* **EJERCICIO 1**: Según el fragmento sobre la corte angevina, ¿por qué las cortes y los vasallos más poderosos prefirieron una literatura en la que el rey es un referente lejano y las hazañas corresponden a los caballeros? Explícalo en una a tres oraciones.

* **BLOQUE DE TEXTO**:
En la corte angevina fue donde el laborar de múltiples historiadores y cronistas tejió, en francés, inglés o latín, la historia gloriosa de los duques de Normandía y su papel como continuadores del reino mítico de Arturo. Fue en su seno donde se dignificó el estatus real de Arturo y desde donde éste se elevó como el máximo rey de la cristiandad, oponiendo su mundo de cortesía y aventuras a una realidad que se le presentaba a los caballeros como cada vez más sórdida e insostenible.
Maria de France


En un mundo donde los reyes eran modestos, tacaños y deseo­sos de despojar de privilegios a sus vasallos, capaces de otorgar poder y privilegios a los habitantes de las incipientes ciudades y tomar como consejeros a burgueses y mercaderes, las más bri­llantes cortes votaron decidi­damente por una literatura en la que la visión del mundo era su ideal, uno en el que el rey debe destacar por su generosi­dad y cortesía, y su ámbito debe estar reservado a los caballeros, lejos del alcance de los villanos y sus pobres ambiciones, y de los burgueses y su sucia codicia. Al “derecho de sangre” de reyes semejantes, los vasallos más podero­sos opusieron el derecho de los hechos, las hazañas y la fama persona­les; y optaron por avalar y alabar una literatura en la que la figura regia es un referente lejano y nebuloso a la par que está llena de grandeza y en la que las hazañas y los premios son asunto de sus caballeros.

* **EJERCICIO 2**: Enumera cada línea del listado que contiene la palabra "button".

* **DATOS DE ENTRADA**:
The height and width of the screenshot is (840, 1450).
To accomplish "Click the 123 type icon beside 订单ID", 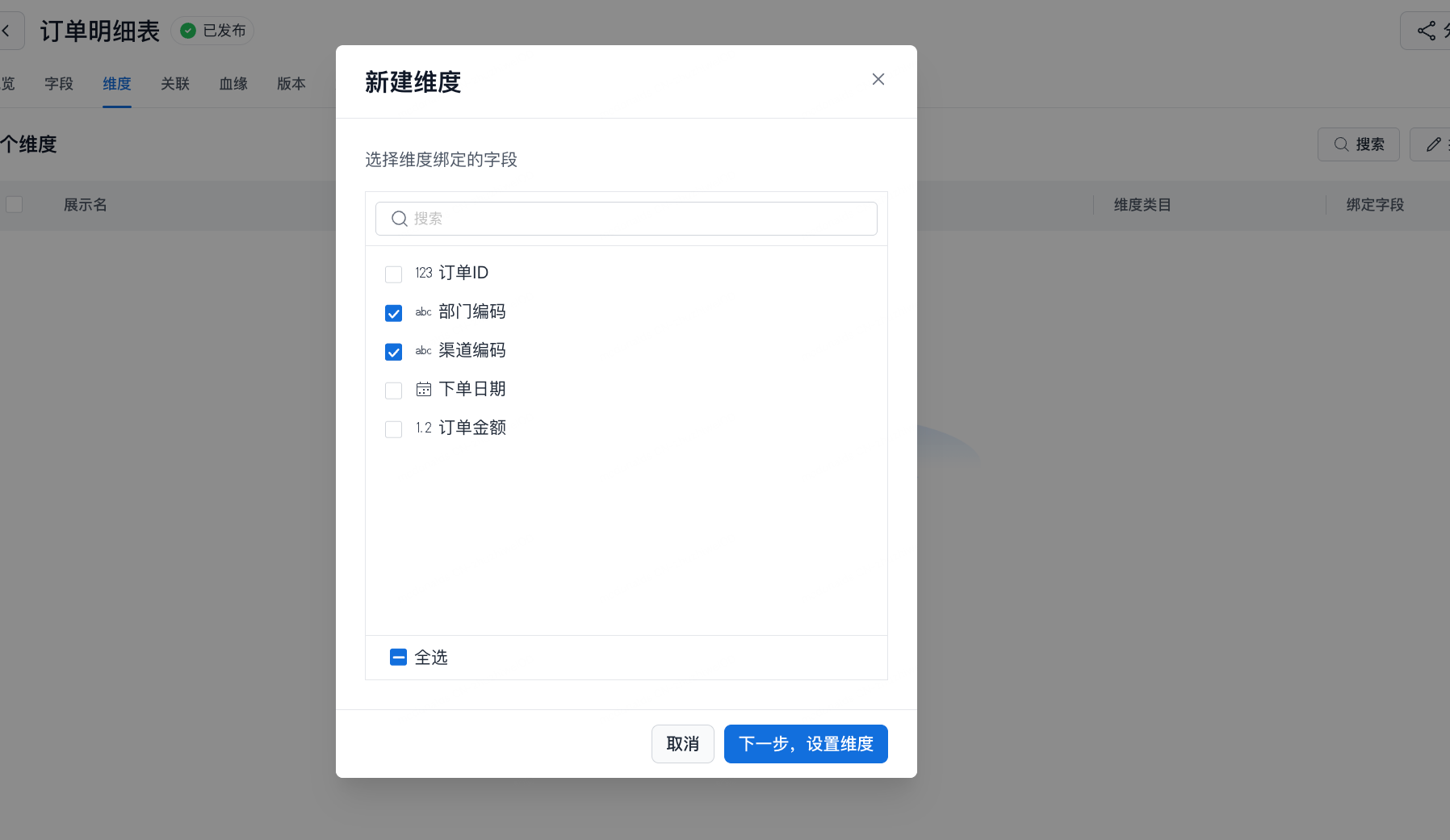I will (x=424, y=274).
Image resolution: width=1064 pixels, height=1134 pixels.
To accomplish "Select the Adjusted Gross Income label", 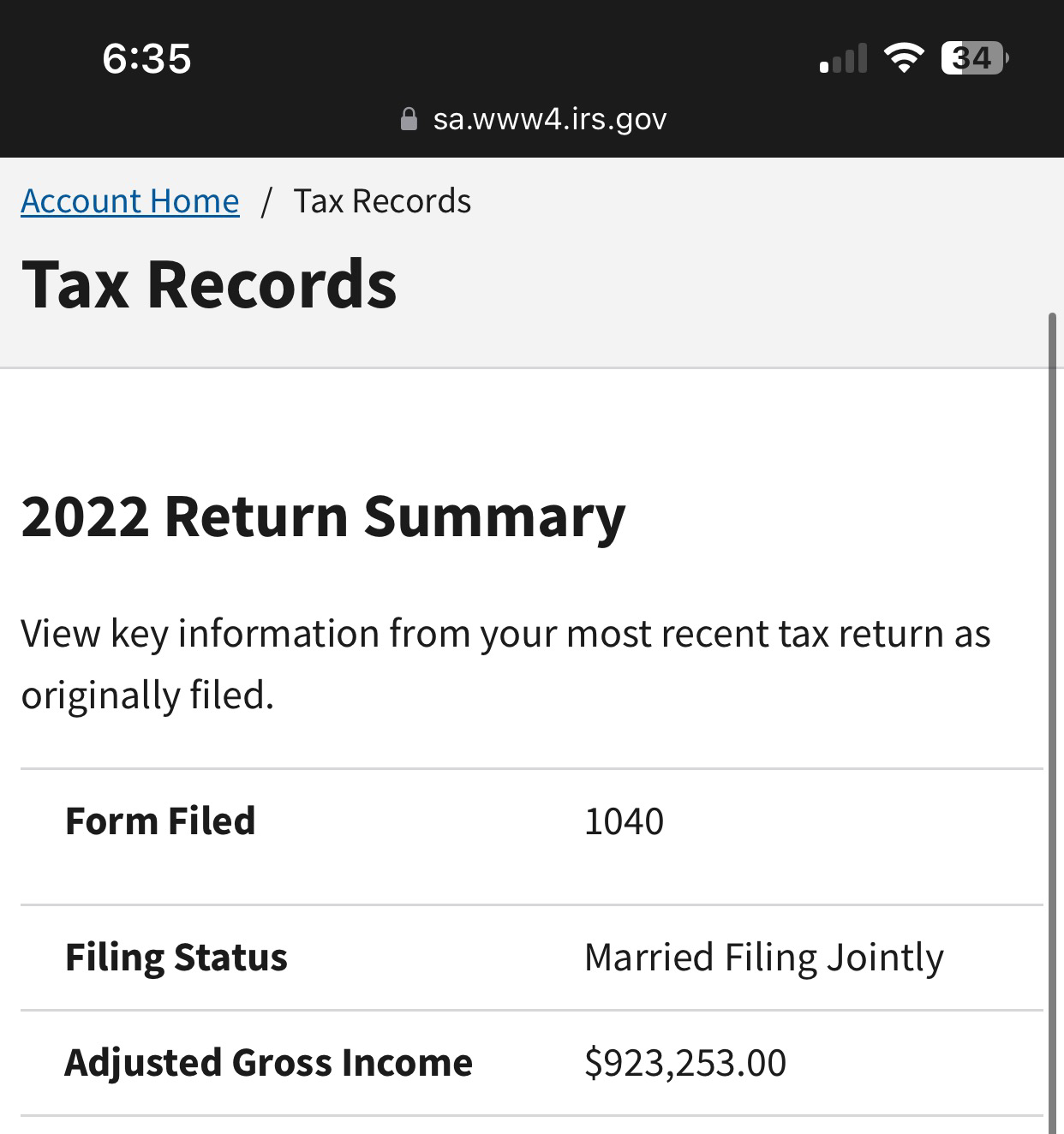I will [x=269, y=1063].
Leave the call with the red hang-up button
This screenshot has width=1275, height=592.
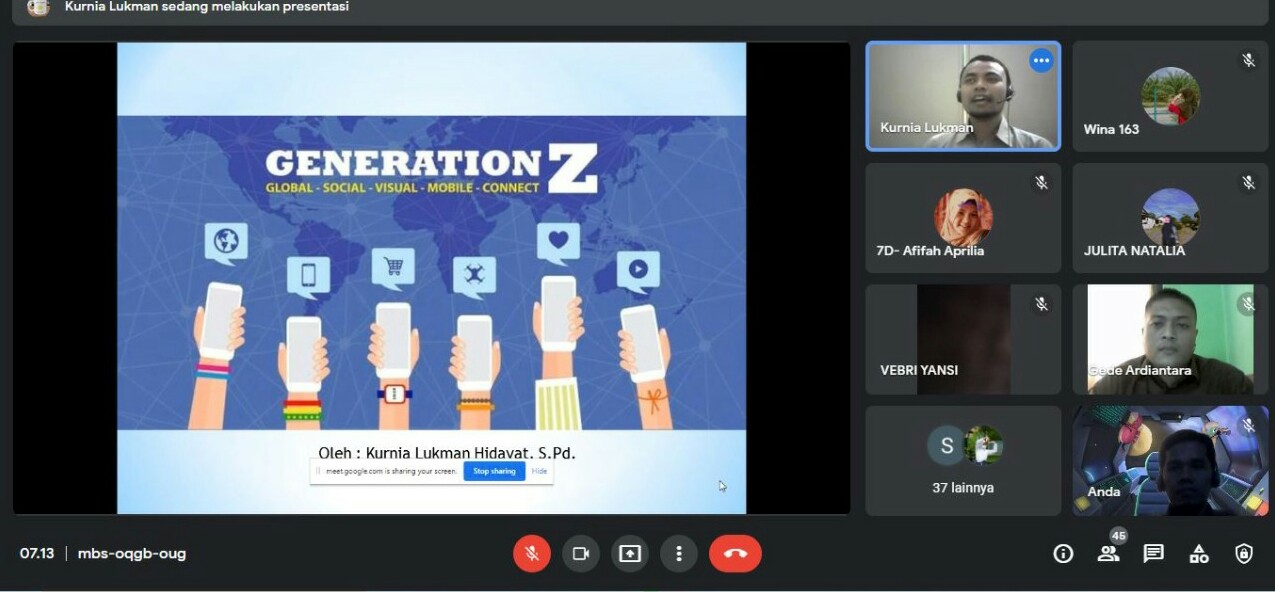735,553
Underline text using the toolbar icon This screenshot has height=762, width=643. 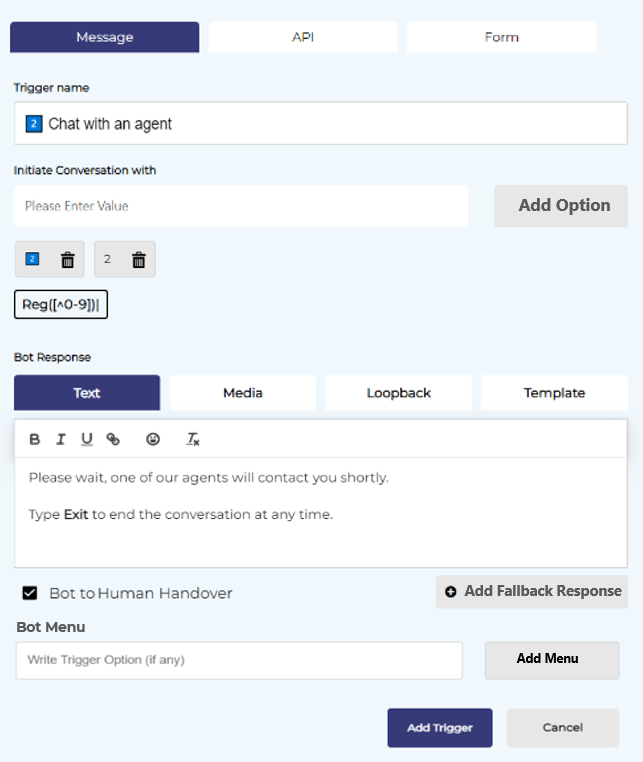[x=87, y=439]
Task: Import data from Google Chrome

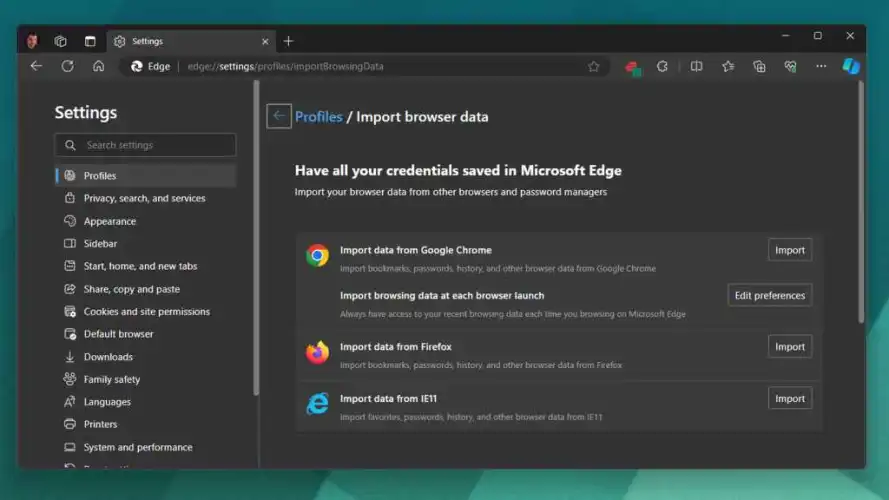Action: (x=789, y=250)
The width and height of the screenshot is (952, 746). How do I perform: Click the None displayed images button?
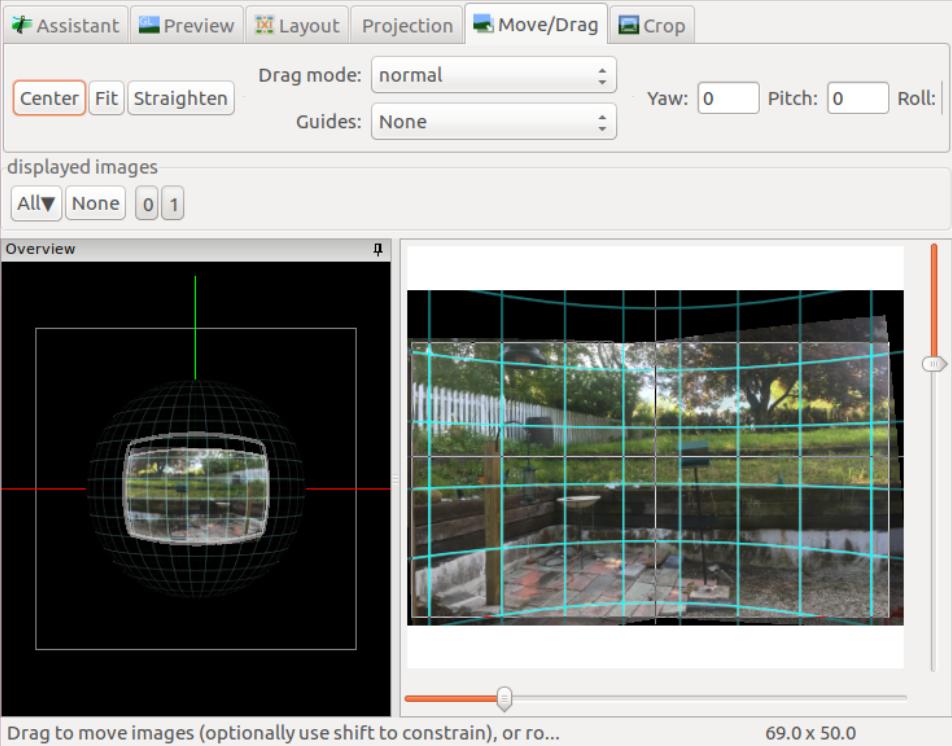click(95, 204)
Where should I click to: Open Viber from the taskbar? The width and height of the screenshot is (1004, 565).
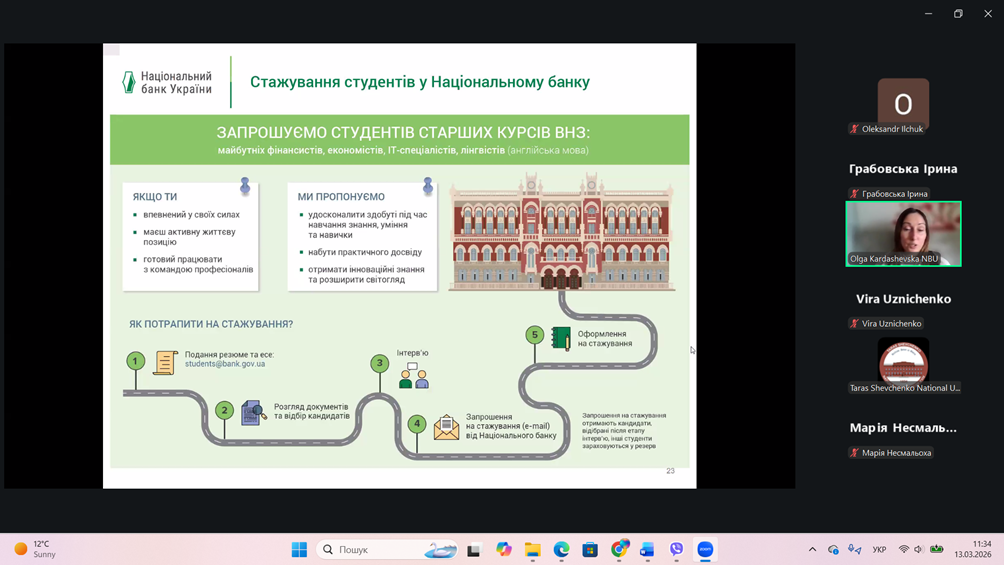click(x=677, y=549)
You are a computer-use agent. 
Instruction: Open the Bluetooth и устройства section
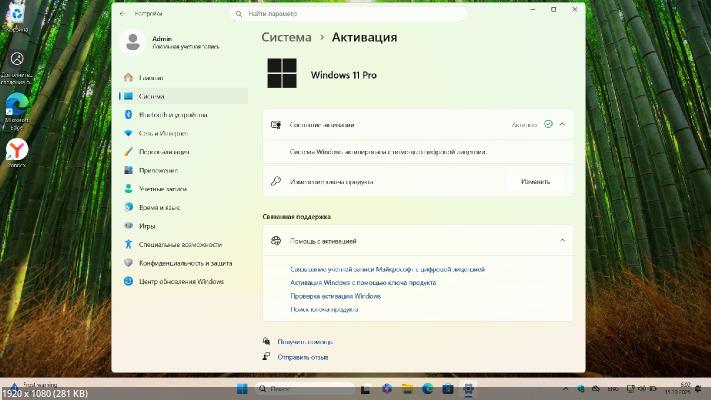pos(163,114)
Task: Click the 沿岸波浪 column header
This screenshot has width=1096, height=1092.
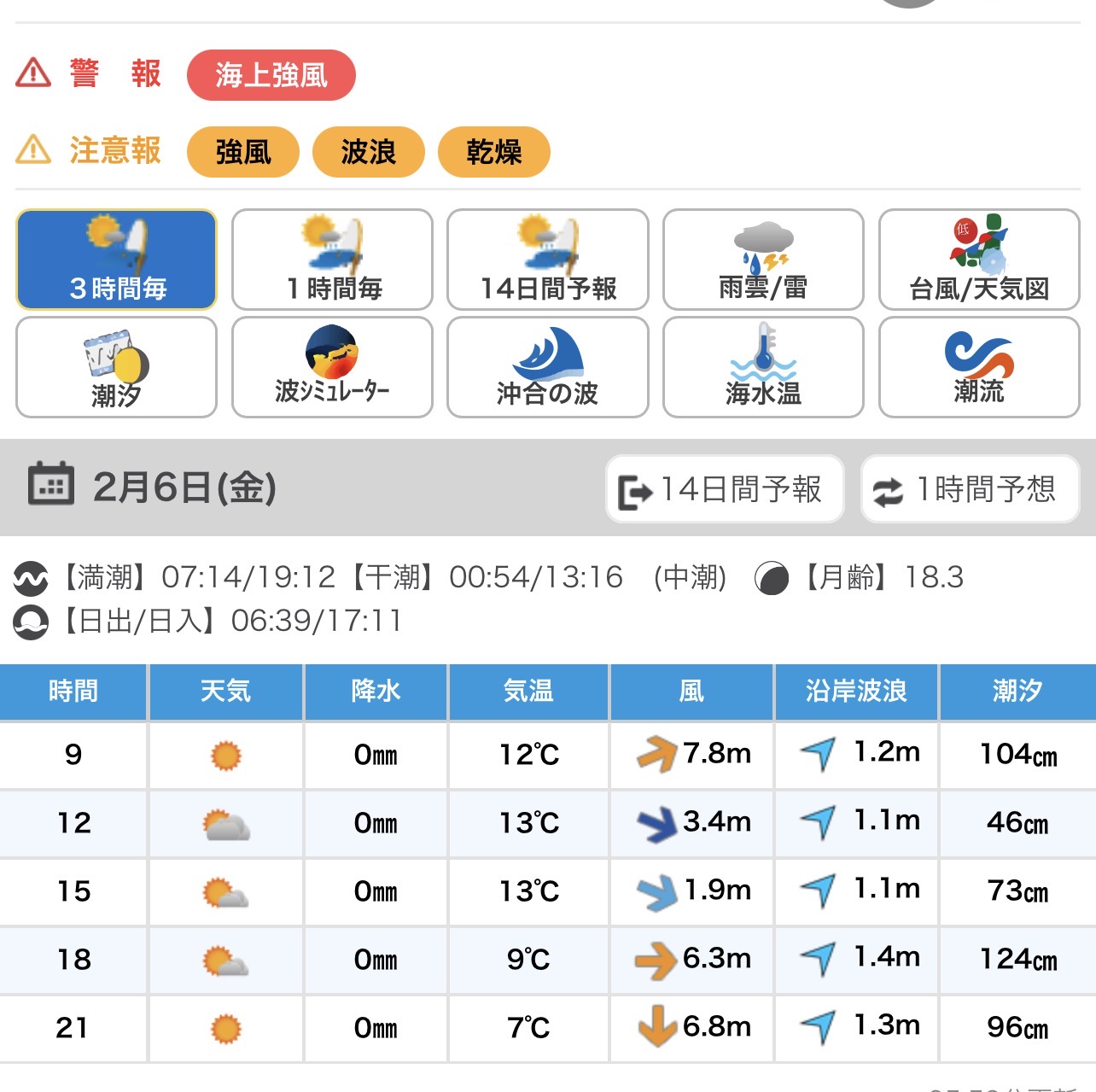Action: click(x=856, y=692)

* **SOLUCIÓN DESARROLLADA 1**: Los reyes de su tiempo eran modestos, tacaños y deseosos de despojar de privilegios a sus vasallos. Además, daban poder y privilegios a los habitantes de las incipientes ciudades y tomaban como consejeros a burgueses y mercaderes. Por eso, frente al "derecho de sangre" de esos reyes, los vasallos opusieron el derecho de los hechos, las hazañas y la fama personales, y avalaron una literatura que reflejaba ese ideal.

* **SOLUCIÓN DESARROLLADA 2**:
Leave the call with the red hang-up button
The width and height of the screenshot is (952, 746). How do I perform: Click the None displayed images button?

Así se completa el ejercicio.